What we will ask you for, always, is dimension. Ceiling height, window head height, wall thickness, the true width of the opening. A field measure or an existing floor plan answers most of it. Where it doesn't, we ask before we model rather than after, because a model built on a guessed ceiling height is a model built twice.
Then We Draw It — in SketchUp or Revit
Both are good tools. They are good at different things, and the choice is worth making deliberately rather than by habit.
SketchUp is faster to iterate and far easier for a designer to open, walk through, and mark up. If you want to move the island eighteen inches on a Thursday afternoon and see it yourself, SketchUp is where that happens without friction. Its weakness is that it knows nothing. A wall in SketchUp is a set of surfaces that happen to look like a wall — no thickness, no assembly, no relationship to the door cut into it.
Revit is where we prefer to work when a project allows it. A wall in Revit knows it is a wall. It has a real assembly with real layers. The door knows its swing and updates when you move it. Materials carry names that correspond to a finish schedule. Change the ceiling height once and every section, elevation, and view follows.
That intelligence pays off in two places specifically. First, on anything that will need construction documents — because the drawing set derives from the model rather than being drawn separately afterward. Second, on any project that changes, which is every project. In SketchUp a late revision means redoing the affected geometry by hand.

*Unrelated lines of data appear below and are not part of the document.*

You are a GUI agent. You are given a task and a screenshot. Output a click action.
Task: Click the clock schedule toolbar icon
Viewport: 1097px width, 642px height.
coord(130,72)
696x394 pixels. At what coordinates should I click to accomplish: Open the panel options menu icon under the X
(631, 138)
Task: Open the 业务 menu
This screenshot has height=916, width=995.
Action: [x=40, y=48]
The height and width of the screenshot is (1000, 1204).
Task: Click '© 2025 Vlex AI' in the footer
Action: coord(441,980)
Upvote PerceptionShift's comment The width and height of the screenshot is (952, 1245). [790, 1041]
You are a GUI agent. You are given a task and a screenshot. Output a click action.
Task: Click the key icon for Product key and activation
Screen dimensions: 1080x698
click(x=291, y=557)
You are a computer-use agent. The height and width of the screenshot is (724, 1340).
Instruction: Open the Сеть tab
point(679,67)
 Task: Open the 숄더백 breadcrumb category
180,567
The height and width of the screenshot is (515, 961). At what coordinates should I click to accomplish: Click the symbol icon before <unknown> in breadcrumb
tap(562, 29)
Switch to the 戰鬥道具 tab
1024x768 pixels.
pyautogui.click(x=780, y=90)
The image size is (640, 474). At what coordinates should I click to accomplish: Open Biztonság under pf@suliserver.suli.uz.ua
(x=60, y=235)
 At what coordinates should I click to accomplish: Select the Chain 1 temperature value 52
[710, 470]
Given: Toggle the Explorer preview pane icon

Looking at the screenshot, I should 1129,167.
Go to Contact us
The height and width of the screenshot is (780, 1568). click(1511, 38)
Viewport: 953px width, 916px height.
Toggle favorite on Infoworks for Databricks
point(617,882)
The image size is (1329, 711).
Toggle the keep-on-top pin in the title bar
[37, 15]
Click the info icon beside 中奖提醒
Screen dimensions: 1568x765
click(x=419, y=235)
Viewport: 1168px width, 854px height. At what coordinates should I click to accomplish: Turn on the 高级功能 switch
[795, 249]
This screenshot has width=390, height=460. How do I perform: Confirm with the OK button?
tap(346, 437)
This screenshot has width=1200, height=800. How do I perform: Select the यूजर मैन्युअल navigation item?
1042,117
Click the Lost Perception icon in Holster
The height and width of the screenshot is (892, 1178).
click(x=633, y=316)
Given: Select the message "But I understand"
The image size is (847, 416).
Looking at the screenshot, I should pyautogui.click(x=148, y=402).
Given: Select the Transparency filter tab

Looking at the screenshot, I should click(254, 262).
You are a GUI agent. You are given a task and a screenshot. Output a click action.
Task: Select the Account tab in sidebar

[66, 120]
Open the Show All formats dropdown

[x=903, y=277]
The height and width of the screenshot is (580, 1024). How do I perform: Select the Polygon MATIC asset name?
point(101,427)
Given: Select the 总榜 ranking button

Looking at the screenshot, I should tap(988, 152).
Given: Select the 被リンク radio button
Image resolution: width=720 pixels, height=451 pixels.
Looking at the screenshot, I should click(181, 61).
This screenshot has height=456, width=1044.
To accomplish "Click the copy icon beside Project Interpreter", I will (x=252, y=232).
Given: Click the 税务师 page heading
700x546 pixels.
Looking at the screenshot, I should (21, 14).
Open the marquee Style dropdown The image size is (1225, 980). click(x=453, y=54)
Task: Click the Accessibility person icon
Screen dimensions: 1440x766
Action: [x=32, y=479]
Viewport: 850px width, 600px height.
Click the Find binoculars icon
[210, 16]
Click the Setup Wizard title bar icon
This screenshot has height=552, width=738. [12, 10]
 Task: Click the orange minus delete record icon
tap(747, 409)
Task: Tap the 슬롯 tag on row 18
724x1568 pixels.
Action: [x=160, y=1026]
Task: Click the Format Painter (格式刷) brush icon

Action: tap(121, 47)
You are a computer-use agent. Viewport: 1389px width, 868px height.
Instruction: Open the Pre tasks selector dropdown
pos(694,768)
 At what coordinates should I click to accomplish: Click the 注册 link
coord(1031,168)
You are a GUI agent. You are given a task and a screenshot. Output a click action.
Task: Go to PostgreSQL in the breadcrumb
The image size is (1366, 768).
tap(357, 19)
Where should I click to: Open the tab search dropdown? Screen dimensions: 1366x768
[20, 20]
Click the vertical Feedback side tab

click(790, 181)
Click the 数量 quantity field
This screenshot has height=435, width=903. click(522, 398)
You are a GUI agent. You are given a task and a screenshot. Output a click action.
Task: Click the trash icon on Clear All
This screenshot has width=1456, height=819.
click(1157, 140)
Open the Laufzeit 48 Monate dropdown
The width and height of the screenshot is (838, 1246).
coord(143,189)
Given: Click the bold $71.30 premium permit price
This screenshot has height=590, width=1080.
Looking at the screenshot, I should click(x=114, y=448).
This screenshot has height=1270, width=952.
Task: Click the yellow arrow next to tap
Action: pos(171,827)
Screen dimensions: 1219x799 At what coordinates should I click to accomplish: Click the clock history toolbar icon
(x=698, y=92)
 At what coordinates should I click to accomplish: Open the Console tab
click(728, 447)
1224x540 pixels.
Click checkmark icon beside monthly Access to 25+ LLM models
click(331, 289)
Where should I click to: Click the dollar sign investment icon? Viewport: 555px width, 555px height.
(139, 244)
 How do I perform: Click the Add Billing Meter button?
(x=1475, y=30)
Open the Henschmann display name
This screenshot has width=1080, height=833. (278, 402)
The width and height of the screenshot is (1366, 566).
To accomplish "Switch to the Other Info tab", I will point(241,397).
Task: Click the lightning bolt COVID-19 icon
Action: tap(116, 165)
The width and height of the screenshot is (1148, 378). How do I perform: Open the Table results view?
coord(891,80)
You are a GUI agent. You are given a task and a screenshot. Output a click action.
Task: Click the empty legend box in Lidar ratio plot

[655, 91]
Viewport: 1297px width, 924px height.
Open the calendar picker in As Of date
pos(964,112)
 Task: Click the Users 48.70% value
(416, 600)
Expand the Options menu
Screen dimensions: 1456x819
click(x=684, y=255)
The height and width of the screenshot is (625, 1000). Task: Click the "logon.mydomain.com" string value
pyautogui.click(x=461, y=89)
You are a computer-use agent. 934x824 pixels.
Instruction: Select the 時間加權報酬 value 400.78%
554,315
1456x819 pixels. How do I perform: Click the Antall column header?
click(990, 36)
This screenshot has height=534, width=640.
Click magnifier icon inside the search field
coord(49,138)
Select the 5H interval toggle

In Revit it often means changing a parameter.
The honest counterweight: Revit takes longer at the start, it costs more, and if you want to open the file yourself you probably can't. For a single room with no construction drawings behind it, SketchUp is frequently the correct answer and we will tell you so.
We make this call together, on the first call, based on whether drawings are coming later and how much the design is likely to move.
Then the Rendering
Once the model is sound, the source tool stops mattering. A rendering built from SketchUp and a rendering built from Revit are indistinguishable in the final image, because neither program produces the image.
What produces the image is what we add on top of the geometry. The specified materials, with their real reflectance rather than a flat color. The light fixtures from your reflected ceiling plan, at the color temperature on the schedule. Daylight computed for the site's actual latitude, on a real date, at a real hour. Furniture modeled as specified rather than approximated by a lookalike. And then the part that no software does: composing the frame, choosing the moment, deciding where the eye should land.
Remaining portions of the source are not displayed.